What you have to do:
Rewrite the items from the line containing "The width and" through the end of the items, swapping "Reset" for "Restore" and keeping all else unchanged; omit the pictures.
** START Data provided **
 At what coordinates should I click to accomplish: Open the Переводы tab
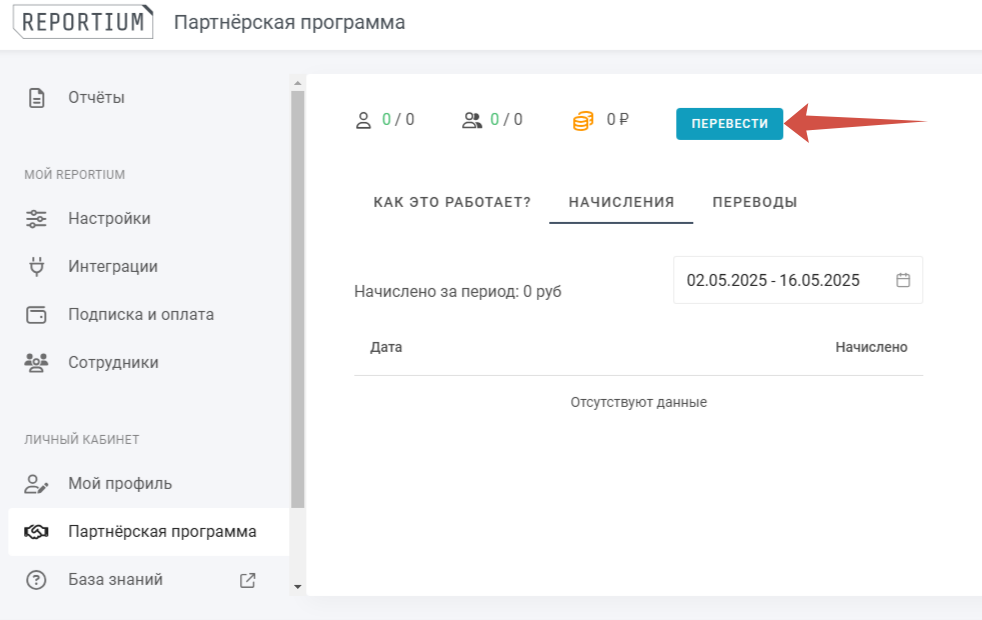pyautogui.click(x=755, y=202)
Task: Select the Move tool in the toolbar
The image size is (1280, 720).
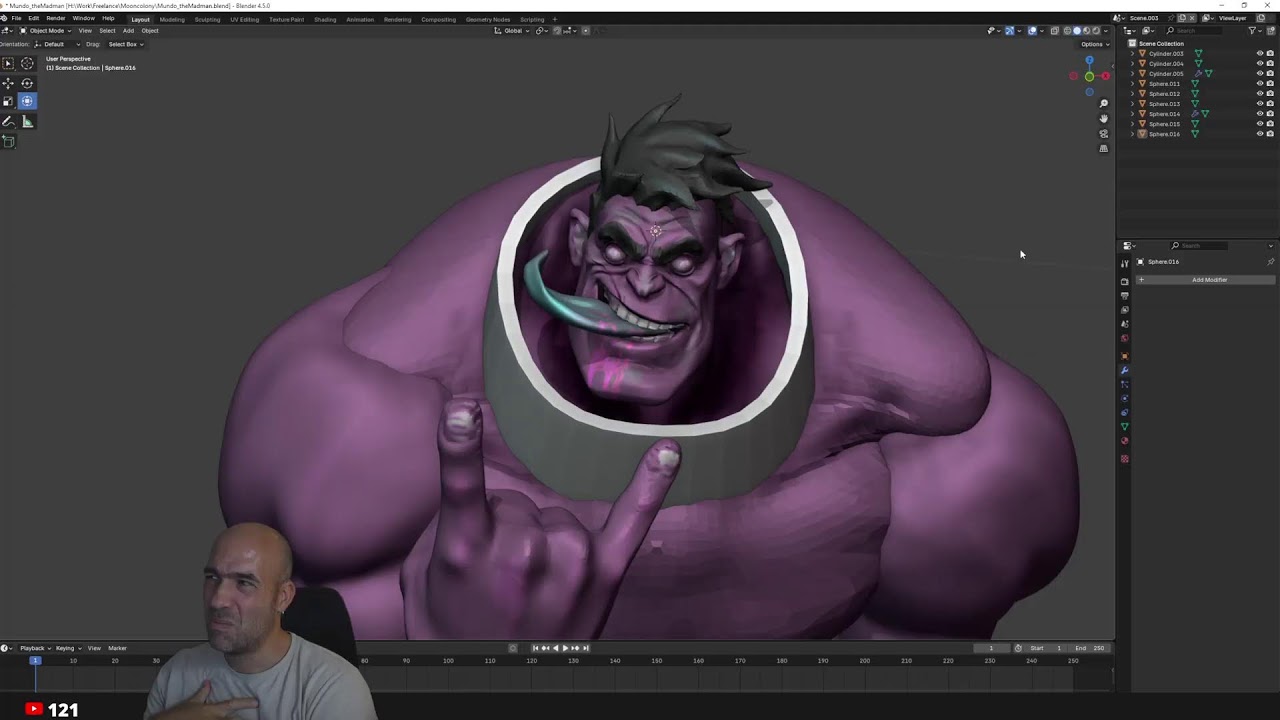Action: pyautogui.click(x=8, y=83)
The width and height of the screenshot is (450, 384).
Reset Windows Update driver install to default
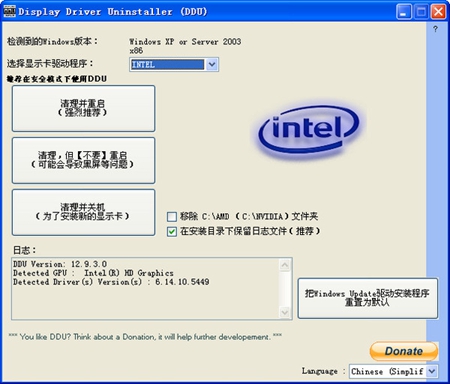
** END Data provided **
Correct output:
The width and height of the screenshot is (450, 384).
Restore Windows Update driver install to default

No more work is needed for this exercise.